## Фрагмент документа
>>>>>

Два месяца спустя оскорбленный Шустер нанес ответный удар. 18 марта 1999 г. все в той же Frankfurter Allgemeine появилась статья уже известного нам Томаса Штейнфельда, тут же ставшая местным бестселлером. В ней подробнейшим образом, почти в детективном стиле и с привлечением закрытого архивного материала, описывалось, как почти тридцать лет назад, в ночь на 2 ноября 1970 г., группа нарядно одетых мужчин приблизилась к герцогской усыпальнице и, прогнав с кладбища случайно оказавшуюся там любовную парочку, вошла в склеп. Процессия эта еще дважды появлялась на кладбище в последующую неделю: группа состояла из двух патологоанатомов, одного археолога, трех реставраторов; там же присутствовали ректор Иенского университета и директор Национального музея Гёте. На самом деле, речь шла об эксгумации останков Гёте, которым, после открытия гроба в 1945 г., грозило полное исчезновение из-за особого вида плесени, поражающей не только мягкие ткани, но и кости (во время войны саркофаги с останками Гёте и Шиллера были перевезены в Иену, в бомбоубежище; незадолго до капитуляции из ближайшего окружения фюрера поступил приказ взорвать их; и только чудом саркофаги удалось сохранить, хотя и не без потерь). Поэтому в 1970 г., после проведенной экспертизы и тщательной “инвентаризации” содержимого саркофага, было принято решение мацерировать останки Гёте, то есть отделить от костей уцелевшую мягкую ткань, что и было выполнено с особой тщательностью, как будто бы речь шла о неандертальце, а не о великом Гёте.

<<<<<

## Список строк
>>>>>

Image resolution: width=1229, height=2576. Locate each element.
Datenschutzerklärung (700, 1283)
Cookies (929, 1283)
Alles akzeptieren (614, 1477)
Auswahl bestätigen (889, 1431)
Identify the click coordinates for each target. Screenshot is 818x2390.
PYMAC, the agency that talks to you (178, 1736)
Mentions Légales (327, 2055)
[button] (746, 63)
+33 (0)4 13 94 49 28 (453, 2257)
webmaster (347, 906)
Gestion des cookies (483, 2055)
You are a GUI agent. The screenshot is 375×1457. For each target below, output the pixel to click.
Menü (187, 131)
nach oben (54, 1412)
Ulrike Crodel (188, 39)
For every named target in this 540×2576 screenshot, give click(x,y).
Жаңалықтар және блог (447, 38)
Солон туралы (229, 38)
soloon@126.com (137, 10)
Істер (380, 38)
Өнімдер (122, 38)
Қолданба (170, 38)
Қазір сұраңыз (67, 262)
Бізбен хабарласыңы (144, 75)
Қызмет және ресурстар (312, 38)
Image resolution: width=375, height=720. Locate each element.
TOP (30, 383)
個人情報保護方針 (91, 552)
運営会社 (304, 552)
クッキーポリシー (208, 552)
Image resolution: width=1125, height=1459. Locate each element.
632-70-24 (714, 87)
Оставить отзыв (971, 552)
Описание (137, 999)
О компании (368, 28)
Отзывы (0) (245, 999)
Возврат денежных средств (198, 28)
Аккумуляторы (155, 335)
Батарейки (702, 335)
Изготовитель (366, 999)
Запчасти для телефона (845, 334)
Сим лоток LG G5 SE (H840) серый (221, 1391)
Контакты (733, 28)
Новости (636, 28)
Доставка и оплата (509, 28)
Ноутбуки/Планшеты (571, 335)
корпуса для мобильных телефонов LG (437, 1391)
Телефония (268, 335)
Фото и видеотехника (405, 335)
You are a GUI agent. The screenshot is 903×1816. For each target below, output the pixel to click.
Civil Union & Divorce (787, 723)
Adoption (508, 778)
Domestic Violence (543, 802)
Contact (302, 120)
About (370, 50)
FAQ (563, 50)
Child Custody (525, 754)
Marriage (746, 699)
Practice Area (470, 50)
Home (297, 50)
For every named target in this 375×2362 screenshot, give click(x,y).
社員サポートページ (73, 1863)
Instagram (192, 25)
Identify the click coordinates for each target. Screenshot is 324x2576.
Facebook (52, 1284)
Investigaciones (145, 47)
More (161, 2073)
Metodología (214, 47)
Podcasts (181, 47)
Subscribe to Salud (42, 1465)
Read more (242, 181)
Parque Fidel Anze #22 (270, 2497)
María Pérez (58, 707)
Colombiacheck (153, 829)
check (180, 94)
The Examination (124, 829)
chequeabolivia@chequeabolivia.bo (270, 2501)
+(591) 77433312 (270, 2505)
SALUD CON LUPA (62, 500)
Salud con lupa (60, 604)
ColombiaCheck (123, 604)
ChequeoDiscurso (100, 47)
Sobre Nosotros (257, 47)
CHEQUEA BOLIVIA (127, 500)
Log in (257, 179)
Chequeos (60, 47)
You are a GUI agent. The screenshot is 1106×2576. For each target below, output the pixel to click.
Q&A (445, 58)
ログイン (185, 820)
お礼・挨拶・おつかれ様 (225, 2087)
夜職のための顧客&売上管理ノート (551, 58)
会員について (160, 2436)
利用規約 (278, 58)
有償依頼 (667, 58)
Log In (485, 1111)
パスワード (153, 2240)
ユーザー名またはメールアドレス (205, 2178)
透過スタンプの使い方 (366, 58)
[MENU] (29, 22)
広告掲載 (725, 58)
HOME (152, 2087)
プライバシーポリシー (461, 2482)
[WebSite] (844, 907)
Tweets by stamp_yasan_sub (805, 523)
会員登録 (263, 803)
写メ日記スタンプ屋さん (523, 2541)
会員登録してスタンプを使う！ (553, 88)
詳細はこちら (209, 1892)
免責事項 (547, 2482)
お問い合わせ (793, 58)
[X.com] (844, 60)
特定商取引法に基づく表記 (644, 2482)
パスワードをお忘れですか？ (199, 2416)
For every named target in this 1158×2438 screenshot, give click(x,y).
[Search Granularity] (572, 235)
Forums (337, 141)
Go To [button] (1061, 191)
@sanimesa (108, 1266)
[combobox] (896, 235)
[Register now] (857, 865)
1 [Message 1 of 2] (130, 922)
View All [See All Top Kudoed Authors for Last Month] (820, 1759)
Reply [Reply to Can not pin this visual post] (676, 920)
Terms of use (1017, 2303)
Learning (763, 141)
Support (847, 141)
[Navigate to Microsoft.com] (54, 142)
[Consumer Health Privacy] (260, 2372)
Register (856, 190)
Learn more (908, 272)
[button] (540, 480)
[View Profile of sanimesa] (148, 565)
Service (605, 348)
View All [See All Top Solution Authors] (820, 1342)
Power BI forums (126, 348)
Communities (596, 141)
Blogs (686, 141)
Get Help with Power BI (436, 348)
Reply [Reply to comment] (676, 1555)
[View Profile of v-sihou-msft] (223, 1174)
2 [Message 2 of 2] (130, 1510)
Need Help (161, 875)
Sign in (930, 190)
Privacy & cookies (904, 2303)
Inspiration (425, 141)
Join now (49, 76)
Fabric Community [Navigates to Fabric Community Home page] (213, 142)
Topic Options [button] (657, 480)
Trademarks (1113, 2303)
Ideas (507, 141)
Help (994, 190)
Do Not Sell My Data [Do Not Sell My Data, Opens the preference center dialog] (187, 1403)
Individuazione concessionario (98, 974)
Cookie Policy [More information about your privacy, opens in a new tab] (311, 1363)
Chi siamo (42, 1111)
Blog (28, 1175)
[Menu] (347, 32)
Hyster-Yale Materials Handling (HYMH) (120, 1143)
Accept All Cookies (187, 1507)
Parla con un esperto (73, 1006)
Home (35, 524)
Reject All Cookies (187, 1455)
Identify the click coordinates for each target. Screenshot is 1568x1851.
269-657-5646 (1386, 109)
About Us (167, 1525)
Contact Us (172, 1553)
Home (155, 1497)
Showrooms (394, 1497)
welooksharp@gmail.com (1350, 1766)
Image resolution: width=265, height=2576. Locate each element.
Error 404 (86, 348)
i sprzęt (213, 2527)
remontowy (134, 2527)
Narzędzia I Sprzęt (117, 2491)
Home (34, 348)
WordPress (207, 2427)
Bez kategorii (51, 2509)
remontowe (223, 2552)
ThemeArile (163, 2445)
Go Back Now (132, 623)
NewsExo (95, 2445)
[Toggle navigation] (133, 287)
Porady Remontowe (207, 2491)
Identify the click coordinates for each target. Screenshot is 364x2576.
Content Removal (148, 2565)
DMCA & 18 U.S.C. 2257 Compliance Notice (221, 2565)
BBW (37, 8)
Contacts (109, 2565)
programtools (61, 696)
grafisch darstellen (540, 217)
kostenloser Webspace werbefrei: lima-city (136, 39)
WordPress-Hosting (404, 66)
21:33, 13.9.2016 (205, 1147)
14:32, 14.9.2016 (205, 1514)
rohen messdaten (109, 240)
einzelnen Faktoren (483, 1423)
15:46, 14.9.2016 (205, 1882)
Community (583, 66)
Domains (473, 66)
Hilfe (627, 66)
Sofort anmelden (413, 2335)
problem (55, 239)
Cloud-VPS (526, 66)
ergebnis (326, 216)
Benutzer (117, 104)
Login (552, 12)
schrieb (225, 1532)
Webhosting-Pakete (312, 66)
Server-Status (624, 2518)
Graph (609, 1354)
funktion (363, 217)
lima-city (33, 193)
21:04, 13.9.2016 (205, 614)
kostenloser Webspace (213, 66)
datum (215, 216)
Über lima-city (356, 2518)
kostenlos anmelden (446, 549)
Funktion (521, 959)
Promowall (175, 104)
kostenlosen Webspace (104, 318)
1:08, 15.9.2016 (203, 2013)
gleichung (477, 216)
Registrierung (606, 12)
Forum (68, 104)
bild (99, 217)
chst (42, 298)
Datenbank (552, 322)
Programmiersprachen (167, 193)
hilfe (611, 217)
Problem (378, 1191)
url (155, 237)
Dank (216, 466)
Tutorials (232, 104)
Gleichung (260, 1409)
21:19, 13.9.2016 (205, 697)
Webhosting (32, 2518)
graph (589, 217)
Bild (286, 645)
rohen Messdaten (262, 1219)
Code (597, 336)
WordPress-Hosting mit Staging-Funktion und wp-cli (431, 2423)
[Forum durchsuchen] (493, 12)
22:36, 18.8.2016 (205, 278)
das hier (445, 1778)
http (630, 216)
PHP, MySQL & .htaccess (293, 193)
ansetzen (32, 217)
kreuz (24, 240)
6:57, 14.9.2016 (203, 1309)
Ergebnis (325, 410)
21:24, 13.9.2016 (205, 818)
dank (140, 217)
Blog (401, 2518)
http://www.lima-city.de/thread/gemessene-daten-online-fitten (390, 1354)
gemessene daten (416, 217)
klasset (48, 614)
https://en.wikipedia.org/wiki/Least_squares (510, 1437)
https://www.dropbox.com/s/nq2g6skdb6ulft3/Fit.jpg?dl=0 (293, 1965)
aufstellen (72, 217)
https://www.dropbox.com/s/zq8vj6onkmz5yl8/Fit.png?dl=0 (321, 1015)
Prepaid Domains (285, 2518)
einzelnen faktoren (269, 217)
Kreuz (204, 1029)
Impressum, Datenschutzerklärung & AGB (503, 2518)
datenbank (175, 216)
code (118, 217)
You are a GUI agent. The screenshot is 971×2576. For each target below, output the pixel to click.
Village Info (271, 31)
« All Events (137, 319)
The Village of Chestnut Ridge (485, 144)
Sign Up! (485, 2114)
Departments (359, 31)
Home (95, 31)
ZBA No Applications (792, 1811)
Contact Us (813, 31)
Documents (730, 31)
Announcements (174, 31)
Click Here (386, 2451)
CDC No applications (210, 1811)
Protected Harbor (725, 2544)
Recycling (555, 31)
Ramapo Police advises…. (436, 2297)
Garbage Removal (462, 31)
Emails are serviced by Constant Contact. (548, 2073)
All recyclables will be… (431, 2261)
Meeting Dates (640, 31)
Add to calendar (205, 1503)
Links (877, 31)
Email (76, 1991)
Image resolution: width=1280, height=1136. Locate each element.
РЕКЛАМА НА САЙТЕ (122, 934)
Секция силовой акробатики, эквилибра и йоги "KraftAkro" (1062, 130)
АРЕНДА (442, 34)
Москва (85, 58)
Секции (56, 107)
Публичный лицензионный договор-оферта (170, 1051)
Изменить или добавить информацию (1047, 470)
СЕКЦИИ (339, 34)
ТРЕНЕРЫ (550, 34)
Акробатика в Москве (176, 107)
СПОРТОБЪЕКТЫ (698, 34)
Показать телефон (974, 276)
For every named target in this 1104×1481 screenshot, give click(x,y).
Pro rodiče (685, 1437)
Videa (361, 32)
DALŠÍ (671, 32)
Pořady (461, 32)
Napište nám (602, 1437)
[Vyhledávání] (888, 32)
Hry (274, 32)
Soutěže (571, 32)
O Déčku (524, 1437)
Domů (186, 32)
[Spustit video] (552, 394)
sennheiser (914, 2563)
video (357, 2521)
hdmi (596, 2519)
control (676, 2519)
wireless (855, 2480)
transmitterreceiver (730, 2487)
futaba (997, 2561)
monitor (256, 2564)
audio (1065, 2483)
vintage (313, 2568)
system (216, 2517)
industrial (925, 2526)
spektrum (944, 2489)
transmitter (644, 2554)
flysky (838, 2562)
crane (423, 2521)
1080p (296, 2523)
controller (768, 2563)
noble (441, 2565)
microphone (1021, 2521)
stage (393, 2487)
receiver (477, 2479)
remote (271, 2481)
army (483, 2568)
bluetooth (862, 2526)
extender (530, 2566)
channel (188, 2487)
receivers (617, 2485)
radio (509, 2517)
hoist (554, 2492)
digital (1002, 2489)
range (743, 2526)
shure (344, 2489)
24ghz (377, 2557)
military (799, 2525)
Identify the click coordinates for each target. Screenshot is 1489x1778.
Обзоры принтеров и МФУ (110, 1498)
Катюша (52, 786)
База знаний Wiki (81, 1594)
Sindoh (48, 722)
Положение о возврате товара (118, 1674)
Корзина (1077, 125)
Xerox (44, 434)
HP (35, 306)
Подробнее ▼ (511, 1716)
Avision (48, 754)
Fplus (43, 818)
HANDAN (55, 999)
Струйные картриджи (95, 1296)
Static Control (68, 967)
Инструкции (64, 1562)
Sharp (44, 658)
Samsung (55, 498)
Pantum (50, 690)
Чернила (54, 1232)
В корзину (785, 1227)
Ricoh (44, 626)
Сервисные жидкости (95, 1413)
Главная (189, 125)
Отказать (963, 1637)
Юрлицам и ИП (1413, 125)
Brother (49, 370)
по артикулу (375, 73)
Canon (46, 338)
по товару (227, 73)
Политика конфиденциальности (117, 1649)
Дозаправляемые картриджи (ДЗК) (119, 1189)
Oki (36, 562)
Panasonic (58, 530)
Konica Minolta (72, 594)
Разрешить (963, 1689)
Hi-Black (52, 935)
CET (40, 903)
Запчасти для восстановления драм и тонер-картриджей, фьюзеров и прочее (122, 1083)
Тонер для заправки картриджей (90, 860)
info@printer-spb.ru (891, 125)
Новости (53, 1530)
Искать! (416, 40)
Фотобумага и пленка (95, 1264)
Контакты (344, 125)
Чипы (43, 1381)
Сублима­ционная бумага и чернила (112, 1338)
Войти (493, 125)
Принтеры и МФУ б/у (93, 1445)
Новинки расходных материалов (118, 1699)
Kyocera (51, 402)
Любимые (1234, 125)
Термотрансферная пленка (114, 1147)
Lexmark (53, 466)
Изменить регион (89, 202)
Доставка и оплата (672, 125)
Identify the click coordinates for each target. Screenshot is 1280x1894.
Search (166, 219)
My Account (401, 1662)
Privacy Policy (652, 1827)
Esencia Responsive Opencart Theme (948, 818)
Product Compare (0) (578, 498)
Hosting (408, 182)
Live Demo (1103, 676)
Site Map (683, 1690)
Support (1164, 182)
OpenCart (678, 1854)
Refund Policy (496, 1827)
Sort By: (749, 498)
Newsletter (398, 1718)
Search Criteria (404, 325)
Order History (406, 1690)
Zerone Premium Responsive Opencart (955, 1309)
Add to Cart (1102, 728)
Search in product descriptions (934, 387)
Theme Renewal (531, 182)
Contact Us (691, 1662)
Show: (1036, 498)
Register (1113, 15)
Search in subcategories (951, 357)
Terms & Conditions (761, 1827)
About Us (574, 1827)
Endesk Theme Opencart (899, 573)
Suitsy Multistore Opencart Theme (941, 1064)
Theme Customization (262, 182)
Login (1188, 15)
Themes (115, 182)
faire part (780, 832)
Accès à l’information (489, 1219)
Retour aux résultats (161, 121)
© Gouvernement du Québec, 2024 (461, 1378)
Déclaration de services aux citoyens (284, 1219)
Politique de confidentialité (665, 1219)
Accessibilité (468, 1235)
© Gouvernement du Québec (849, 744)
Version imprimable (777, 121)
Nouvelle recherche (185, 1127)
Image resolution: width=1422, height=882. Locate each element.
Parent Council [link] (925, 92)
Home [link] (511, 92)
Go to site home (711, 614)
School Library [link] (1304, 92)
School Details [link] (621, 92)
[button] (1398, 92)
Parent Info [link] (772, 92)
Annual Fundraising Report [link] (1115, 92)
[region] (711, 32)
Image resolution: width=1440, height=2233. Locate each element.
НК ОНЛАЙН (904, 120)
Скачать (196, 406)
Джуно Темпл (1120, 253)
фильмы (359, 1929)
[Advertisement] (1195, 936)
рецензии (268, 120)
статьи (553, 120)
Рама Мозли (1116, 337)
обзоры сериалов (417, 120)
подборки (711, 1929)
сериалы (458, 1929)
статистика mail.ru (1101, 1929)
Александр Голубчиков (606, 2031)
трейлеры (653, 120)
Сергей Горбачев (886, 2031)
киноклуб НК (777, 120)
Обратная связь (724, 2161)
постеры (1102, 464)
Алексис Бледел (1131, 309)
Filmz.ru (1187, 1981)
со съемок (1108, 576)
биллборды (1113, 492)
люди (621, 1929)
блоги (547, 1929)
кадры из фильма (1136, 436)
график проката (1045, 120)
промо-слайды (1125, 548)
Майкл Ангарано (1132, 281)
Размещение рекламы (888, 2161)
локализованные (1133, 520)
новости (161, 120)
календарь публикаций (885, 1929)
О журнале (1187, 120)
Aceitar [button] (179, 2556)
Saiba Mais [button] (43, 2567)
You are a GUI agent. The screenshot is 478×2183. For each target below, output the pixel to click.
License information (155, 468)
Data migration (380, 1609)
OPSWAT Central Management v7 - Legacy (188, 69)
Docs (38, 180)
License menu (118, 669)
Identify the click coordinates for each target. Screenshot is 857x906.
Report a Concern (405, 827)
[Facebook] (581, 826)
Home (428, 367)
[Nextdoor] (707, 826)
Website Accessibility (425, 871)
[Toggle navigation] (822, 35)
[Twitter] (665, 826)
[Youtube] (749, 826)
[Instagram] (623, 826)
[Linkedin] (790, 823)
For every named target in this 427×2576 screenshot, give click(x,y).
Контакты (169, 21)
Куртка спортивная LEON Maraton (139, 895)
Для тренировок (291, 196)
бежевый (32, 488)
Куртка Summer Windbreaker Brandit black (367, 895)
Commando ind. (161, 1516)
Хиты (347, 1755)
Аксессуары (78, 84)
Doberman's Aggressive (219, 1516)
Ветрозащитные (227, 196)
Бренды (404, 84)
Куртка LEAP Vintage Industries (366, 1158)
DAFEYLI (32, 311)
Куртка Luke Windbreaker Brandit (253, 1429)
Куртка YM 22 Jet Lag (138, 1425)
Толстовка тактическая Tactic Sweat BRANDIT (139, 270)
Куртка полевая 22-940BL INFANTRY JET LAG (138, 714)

<<<<<

## Что нужно сделать
a) Ответьте на вопросы по фрагменту документа:
(i) Какого числа в Frankfurter Allgemeine появилась статья Томаса Штейнфельда?
(ii) Кого группа мужчин прогнала с кладбища, прежде чем войти в склеп?
(iii) Куда во время войны были перевезены саркофаги с останками Гёте и Шиллера?
b) Перескажите содержание фрагмента документа в двух предложениях.

## Ожидаемые результаты
a)
(i) 18 марта 1999 г.
(ii) Любовную парочку, случайно оказавшуюся на кладбище.
(iii) В Иену, в бомбоубежище.

b) 18 марта 1999 г. в Frankfurter Allgemeine вышла статья Томаса Штейнфельда о том, как в ноябре 1970 г. группа, в которую входили патологоанатомы, археолог и реставраторы, вошла в герцогскую усыпальницу. Останкам Гёте грозило полное исчезновение из-за плесени, поражающей мягкие ткани и кости, поэтому после экспертизы было решено мацерировать их, то есть отделить от костей уцелевшую мягкую ткань.